Reputation: 371
I have two sas data sets as mentioned below ie Table1 and Table2. There is one common variable among these two datasets by name Account. But the problem I am facing is that the format of the data in table1 account and table2 account are diffrent as shown below. I have 2 problems here: Problem1: There are double inverted commas("") and hyphen (-) in the Table1 Account Problem2: The Table2 Account has continous numbers with different digit length. I want the Table2 Account to be a 12 digit number by prefixing required number of zero's to make them 12 digit number.
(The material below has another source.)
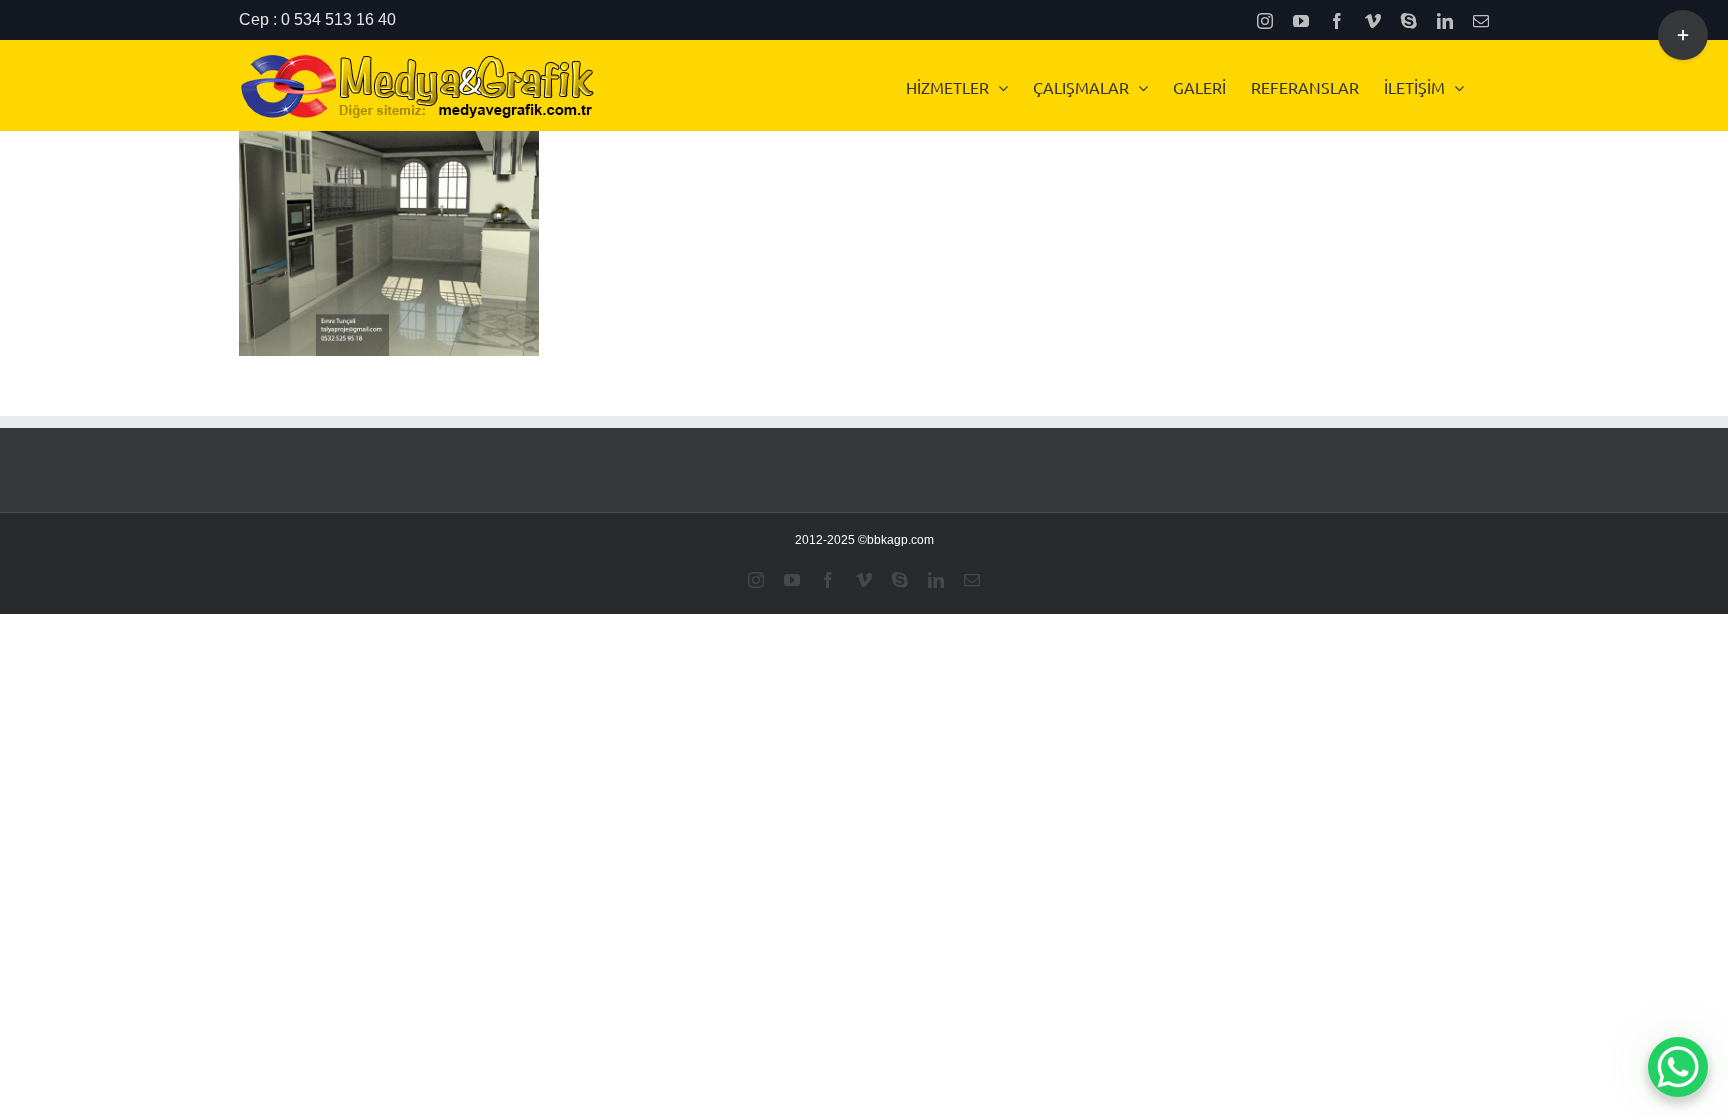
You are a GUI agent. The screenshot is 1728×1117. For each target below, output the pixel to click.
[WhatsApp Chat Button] (1678, 1067)
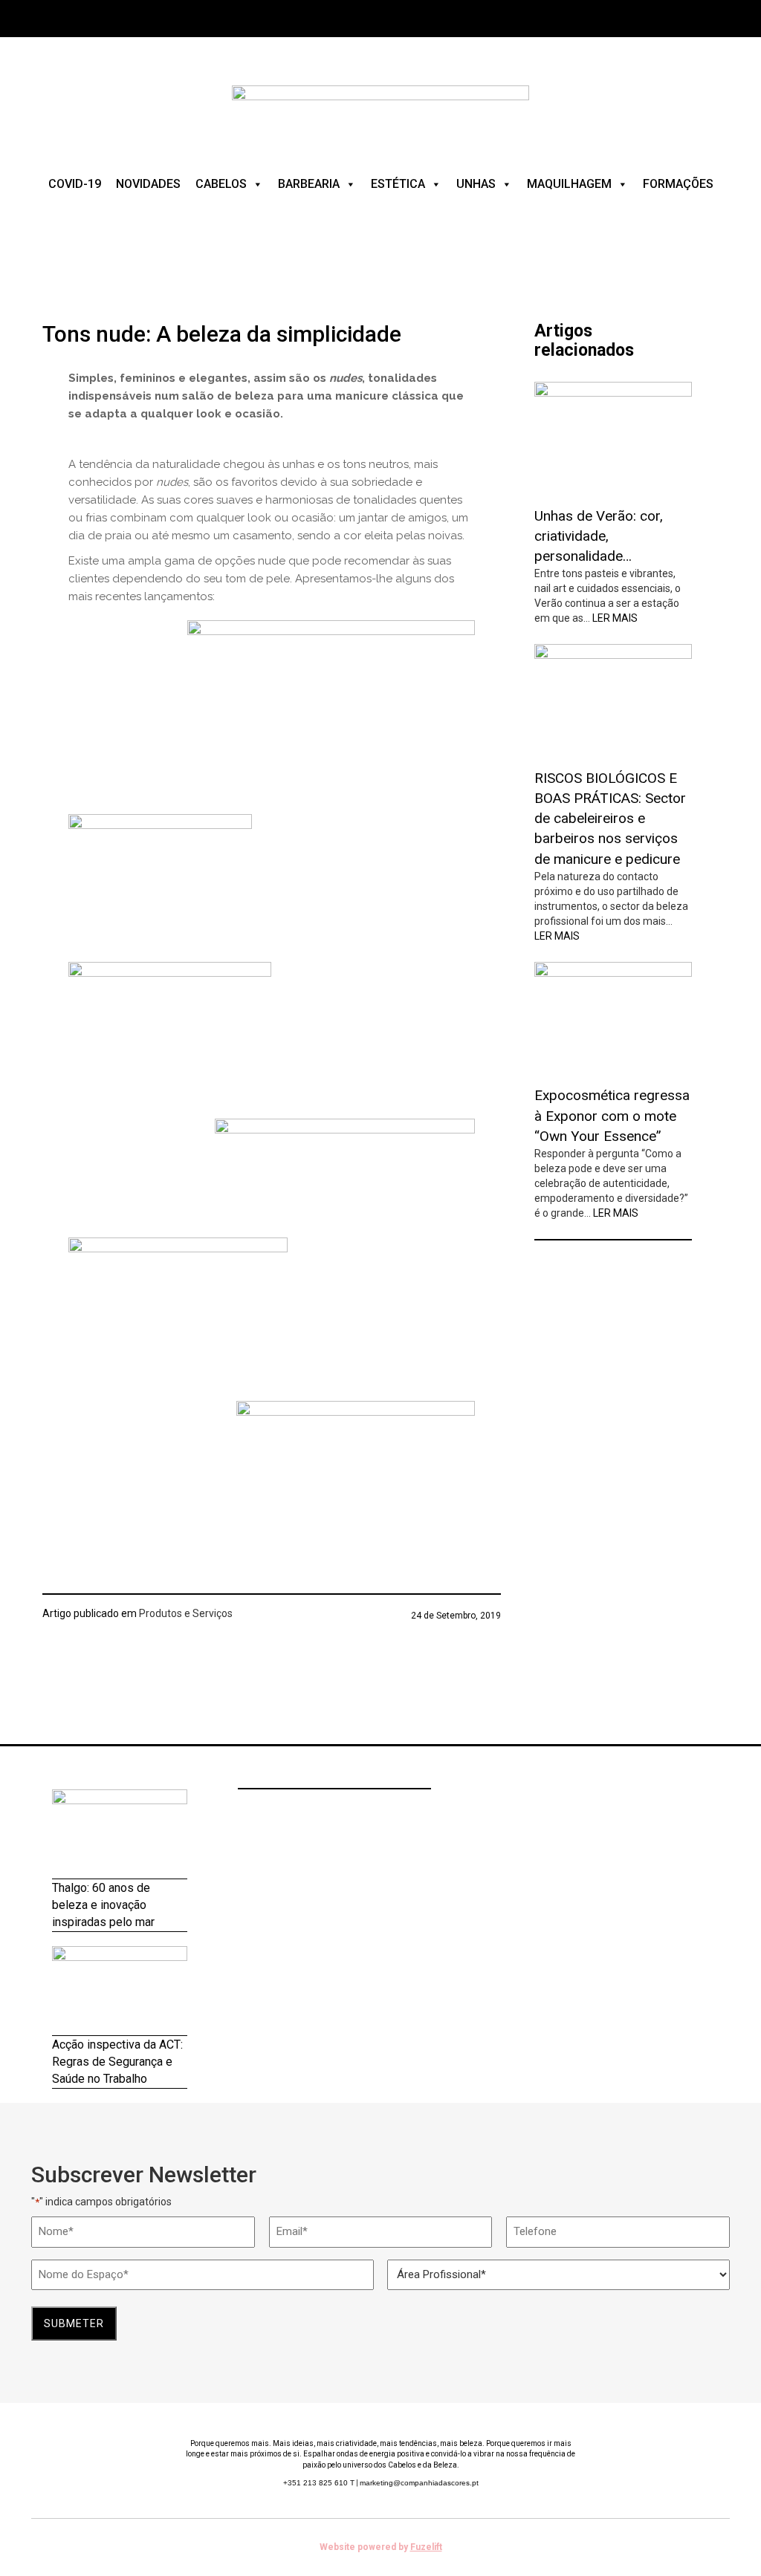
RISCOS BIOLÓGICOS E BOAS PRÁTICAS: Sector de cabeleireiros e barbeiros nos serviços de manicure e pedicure (610, 819)
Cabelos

Also change the format of Account number as present in Table1 so that I can pull the account numbers in Table1 matching the Table2 account numbers.
Table1
ID Account dt
1 "212-3276-45600" 454
2 "562-3248-45674" 565
3 "789-3946-45888" 6767
4 "382-3776-45612" 766
5 "232-3446-45674" 767
6 "038-3276-45674" 77
7 "232-3246-45674" 88
Table2
Account
562324845674
789394645888
38327645674
Upvotes: 1
Views: 2994
Reputation: 63434
To use an actual data step merge, you first have to make the variables match in type/format/etc. You could do this in SQL:
proc sql;
create table want as select t1.account, t1.id, t1.dt
from table1 t1, table2 t2
where input(compress(t1.account,,'kd'),BEST12.) = t2.account;
quit;
You can't manipulate the merge variable in a data step merge, but you could in a previous data step.
data table1_fixed;
set table1;
new_account = input(compress(account,,'kd'),BEST12.);
run;
Then rename table2
's account to the same thing. I don't recommend trying to make t2's account fit t1, as it's more complex.
What I'm doing here is using compress to remove or keep unwanted characters; the third argument 'k' means 'keep' (not remove) and 'd' means 'digits'. So it keeps only numeric digits and removes the rest. Then input converts it to a number.